◆ WHAT YOU NEED TO DO
Copy the lines below that contain "target".

◆ INFORMATION
◆ ◆ ◆

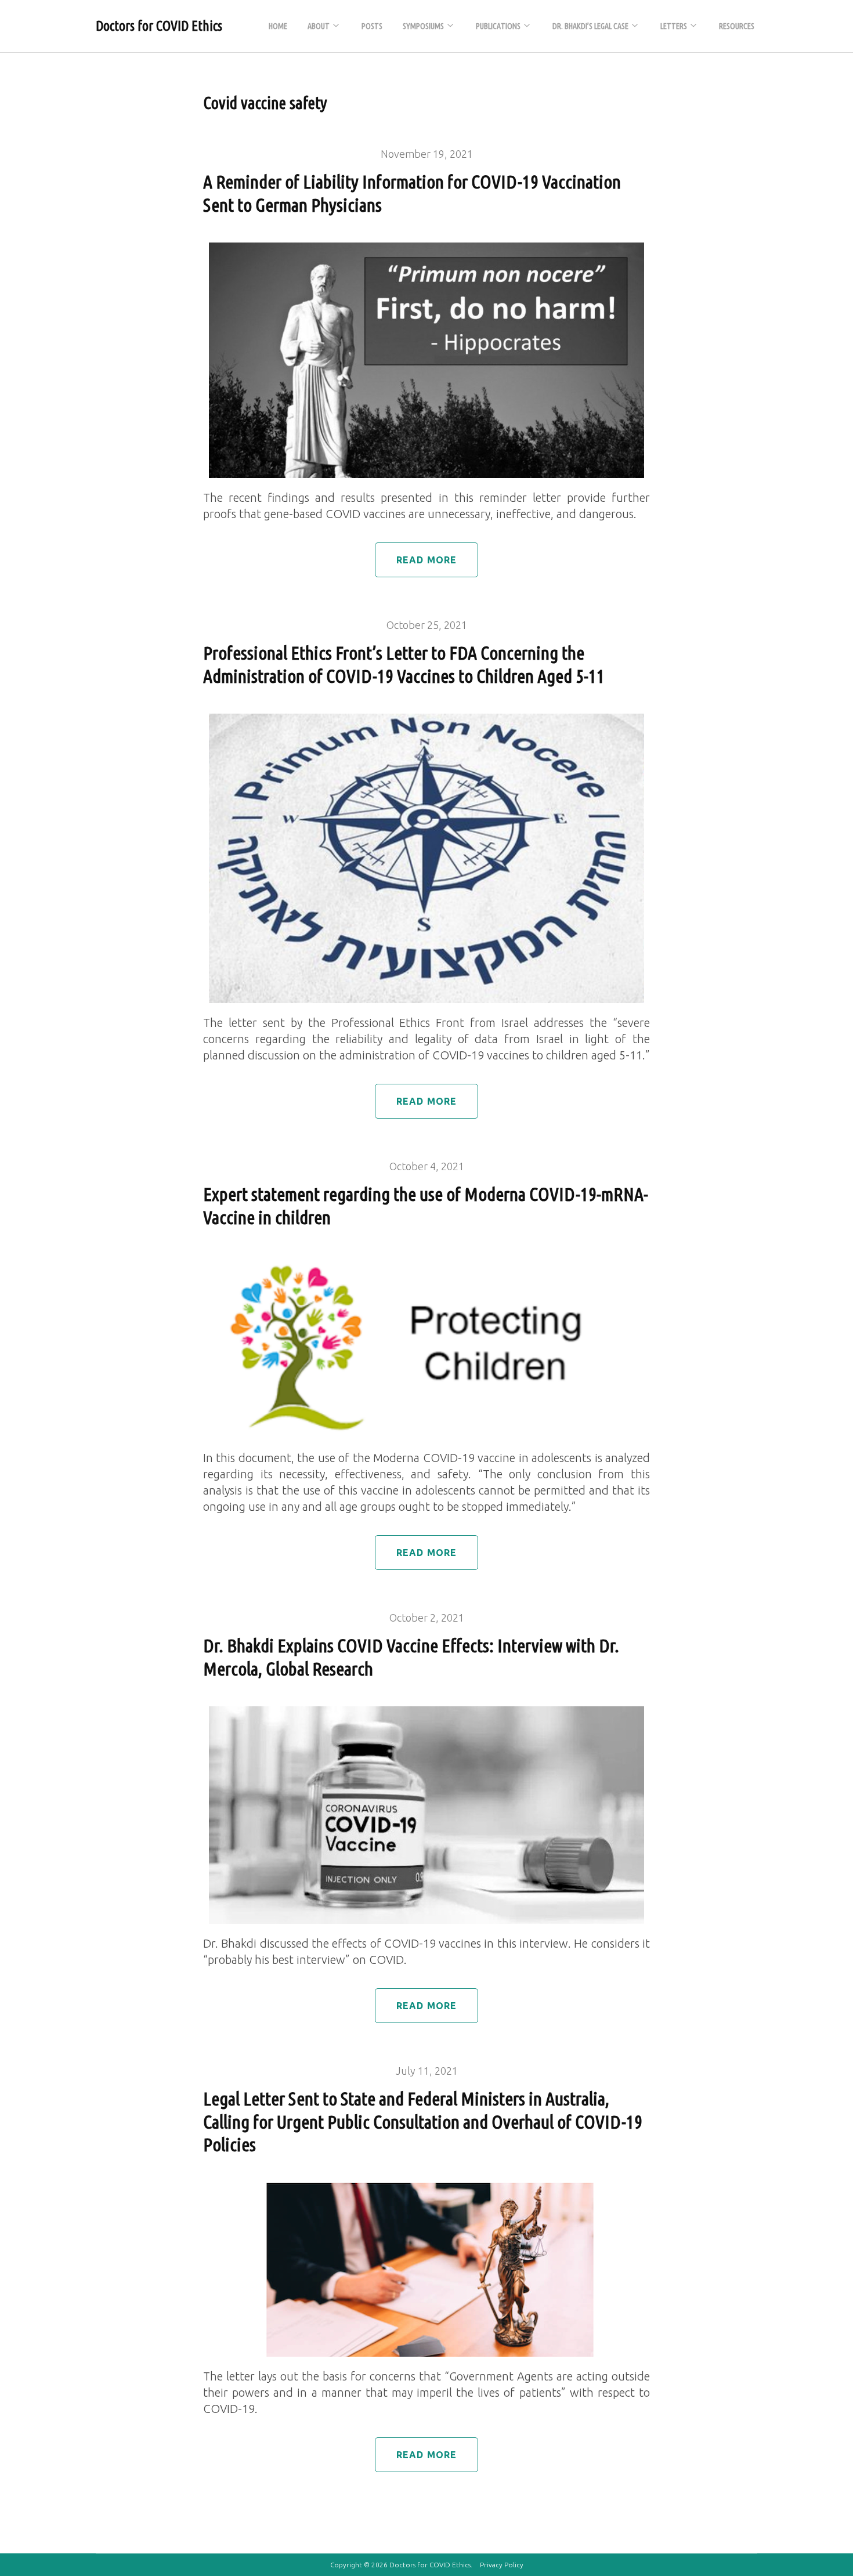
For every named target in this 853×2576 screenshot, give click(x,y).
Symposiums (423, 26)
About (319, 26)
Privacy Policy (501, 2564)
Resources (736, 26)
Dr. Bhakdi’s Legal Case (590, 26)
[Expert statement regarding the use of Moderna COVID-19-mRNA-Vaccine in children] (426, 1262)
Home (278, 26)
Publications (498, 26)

◆ ◆ ◆

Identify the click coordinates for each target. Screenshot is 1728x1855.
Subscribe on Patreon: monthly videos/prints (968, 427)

◆ ◆ ◆

◆ FINAL ANSWER
For every named target in this 853×2576 screenshot, give click(x,y).
Identify the click coordinates for each target. Screenshot is 1728x1855.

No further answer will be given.